● **SOURCE EXTRACT**:
▼

I'm entirely in agreement with
@yaxomoxay on this subject.
Just because race is the most toxic source of identity and division - political, social, cultural (not to mention legal, and economic) in the US (and was one of the major causes of your Civil War) - and one that continues to tear your country and culture apart - does not mean that this exact experience is replicated in Europe. Because, it isn't.
Yes, race - and racism - exists, but not everything is viewed through the toxic prism, or filter, or lens, of race, as it is in the US. In fact, in Europe, I would argue that social class is a more salient, and enduring division, than race, although the two intersect and overlap at times.
Please stop viewing everything through an American prism, and allowing this American exceptionalism to shape your understanding of what is happening in Europe.
And, this is a subject on which I would like to hear from some female people of colour, for the female perspective may be a bit more nuanced.
And yes, Ukraine is in Europe, a sophisticated and cultured society; Kyiv is a beautiful city - I've worked there.
Of course you identify more closely with cultures that resemble yours, especially if yours is an advanced culture, and is a sort of standard which much of the world aspires to.

▲

Stored records
▼

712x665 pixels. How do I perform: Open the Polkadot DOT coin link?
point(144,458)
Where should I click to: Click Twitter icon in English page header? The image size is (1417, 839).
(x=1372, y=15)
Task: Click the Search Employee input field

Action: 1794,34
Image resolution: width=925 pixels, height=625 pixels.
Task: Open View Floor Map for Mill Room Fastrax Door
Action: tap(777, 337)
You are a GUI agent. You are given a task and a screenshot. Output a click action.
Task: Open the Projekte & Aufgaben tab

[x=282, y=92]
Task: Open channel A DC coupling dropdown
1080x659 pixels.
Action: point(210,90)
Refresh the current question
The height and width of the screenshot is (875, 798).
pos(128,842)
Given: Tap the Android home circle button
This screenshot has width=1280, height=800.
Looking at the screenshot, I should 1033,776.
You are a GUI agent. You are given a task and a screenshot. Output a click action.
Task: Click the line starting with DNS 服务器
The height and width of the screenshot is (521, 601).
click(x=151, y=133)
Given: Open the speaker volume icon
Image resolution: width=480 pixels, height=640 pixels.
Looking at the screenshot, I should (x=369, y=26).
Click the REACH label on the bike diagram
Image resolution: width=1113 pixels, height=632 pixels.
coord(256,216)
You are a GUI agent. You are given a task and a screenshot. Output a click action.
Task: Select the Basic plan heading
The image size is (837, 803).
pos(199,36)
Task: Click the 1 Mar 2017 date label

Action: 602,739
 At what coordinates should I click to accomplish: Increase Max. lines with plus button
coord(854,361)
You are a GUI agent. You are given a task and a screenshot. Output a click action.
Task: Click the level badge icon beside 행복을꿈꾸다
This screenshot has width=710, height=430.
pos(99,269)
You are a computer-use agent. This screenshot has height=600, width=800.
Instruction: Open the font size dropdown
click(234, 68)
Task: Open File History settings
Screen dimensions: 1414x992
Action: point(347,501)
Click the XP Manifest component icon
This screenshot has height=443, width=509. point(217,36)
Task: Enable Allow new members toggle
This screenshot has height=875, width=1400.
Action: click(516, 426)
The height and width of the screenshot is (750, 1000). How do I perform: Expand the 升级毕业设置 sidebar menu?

▲

● **WORK REQUEST**: In the comment on race in the US and Europe, list every adjective the writer uses for the kinds of division race causes in the US.

● **RESULT**: political, social, cultural, legal, economic